◆ **Exercise details**:
Scan the entries below for the string "screenshot" and copy every line where it turns up.

◆ **Dataset records**:
☆ ☆ ☆ ☆

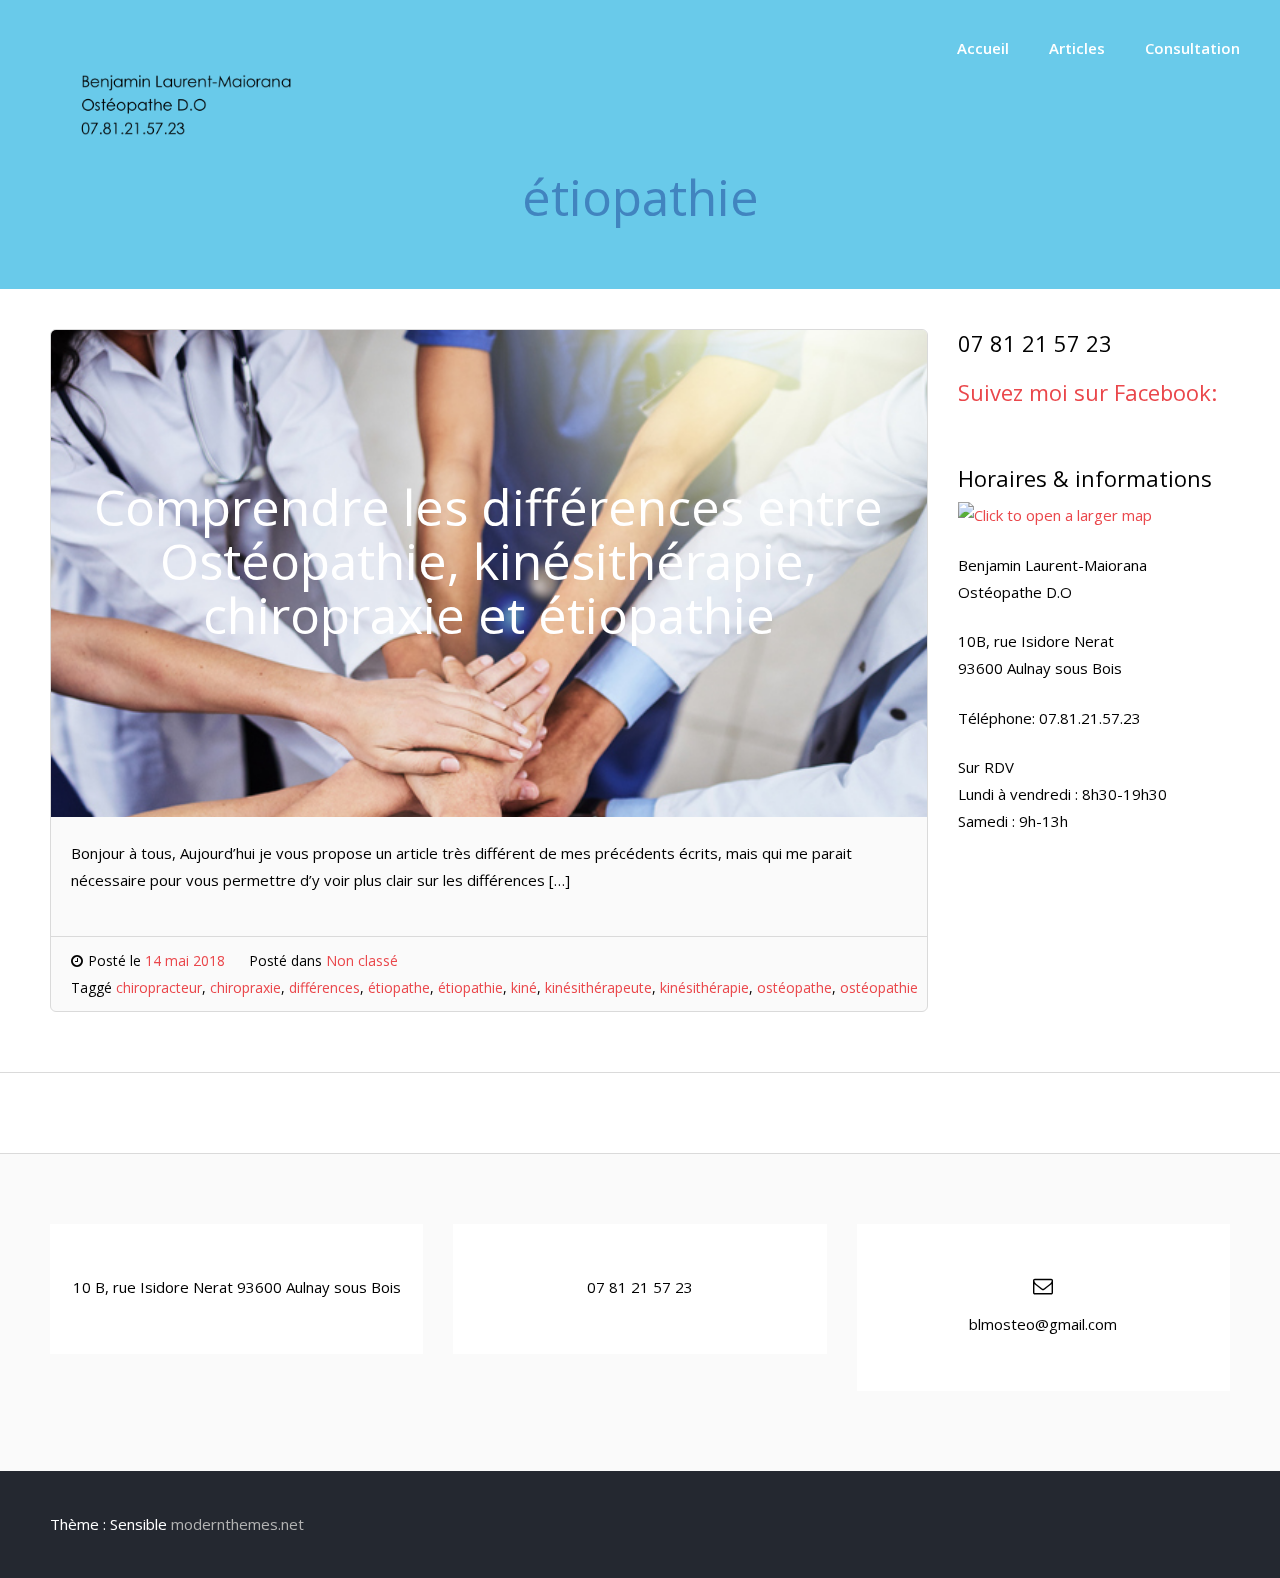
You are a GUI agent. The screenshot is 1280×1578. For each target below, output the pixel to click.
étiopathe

☆ ☆ ☆ ☆

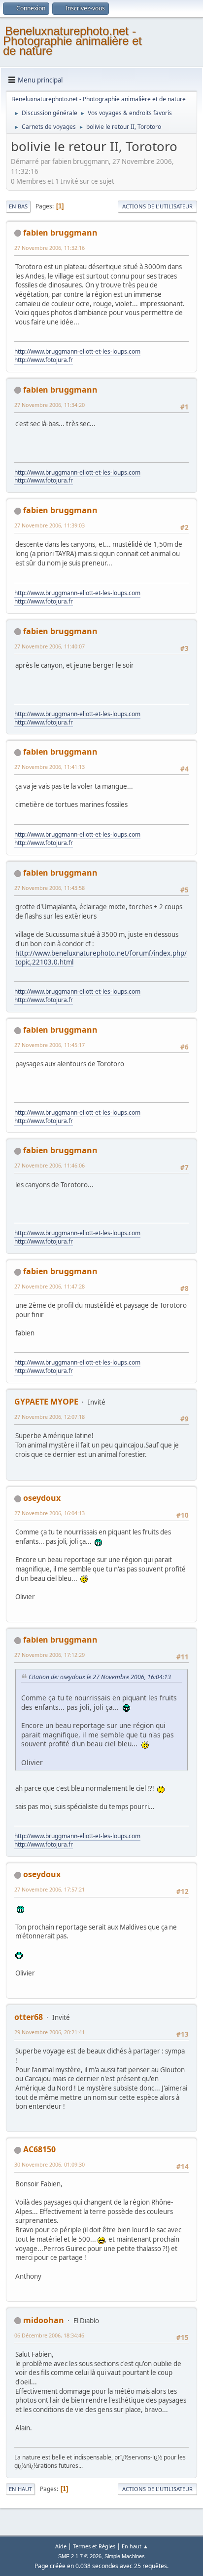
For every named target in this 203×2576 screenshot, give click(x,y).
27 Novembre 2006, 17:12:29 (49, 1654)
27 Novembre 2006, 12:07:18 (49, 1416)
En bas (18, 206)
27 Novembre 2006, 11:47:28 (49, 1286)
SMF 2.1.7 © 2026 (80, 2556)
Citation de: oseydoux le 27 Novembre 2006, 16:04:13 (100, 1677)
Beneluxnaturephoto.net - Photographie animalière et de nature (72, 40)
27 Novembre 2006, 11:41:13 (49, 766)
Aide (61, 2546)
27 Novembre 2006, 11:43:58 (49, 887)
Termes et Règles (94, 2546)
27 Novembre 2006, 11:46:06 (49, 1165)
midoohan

☆ ☆ ☆ ☆

◆ **Response below**:
You are a GUI agent. The screenshot is 1280×1578. For each target below, output the pixel to click.
For every named target in this 203×2576 screenshot, give click(x,y).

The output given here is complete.